WORK REQUEST:
Transcribe all of the records below word for word, omitting the pictures.

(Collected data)

»»

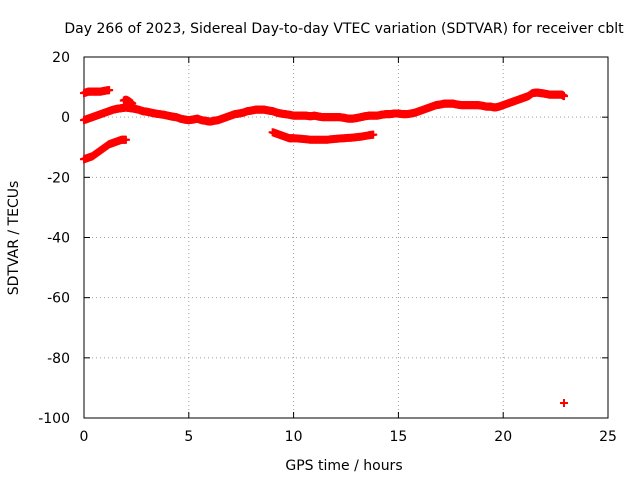 Image resolution: width=640 pixels, height=480 pixels. What do you see at coordinates (323, 136) in the screenshot?
I see `series-mid-negative-arc` at bounding box center [323, 136].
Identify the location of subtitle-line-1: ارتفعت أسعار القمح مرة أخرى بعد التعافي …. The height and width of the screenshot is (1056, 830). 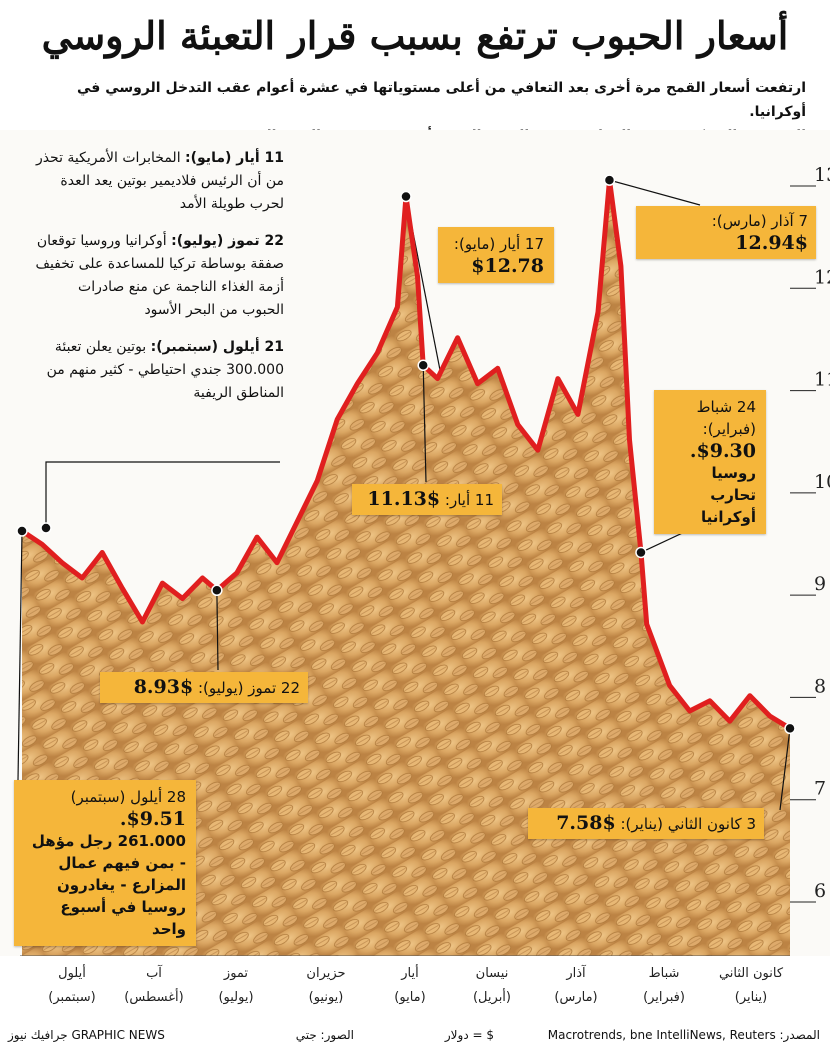
(442, 100).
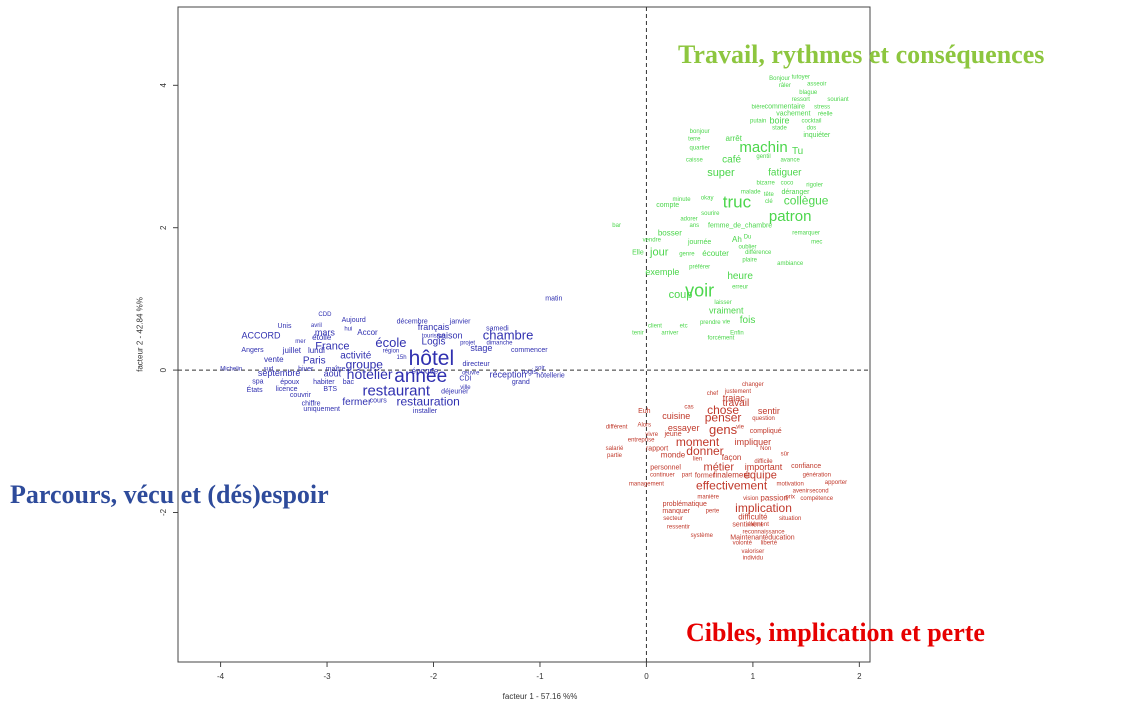 The image size is (1140, 710). Describe the element at coordinates (710, 214) in the screenshot. I see `word-point: sourire` at that location.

««

EXERCISE RESPONSE:
 Image resolution: width=640 pixels, height=480 pixels. What do you see at coordinates (323, 136) in the screenshot?
I see `series-mid-negative-arc` at bounding box center [323, 136].
Identify the location of subtitle-line-1: ارتفعت أسعار القمح مرة أخرى بعد التعافي …. The height and width of the screenshot is (1056, 830). 
(442, 100).
 The image size is (1140, 710). Describe the element at coordinates (710, 214) in the screenshot. I see `word-point: sourire` at that location.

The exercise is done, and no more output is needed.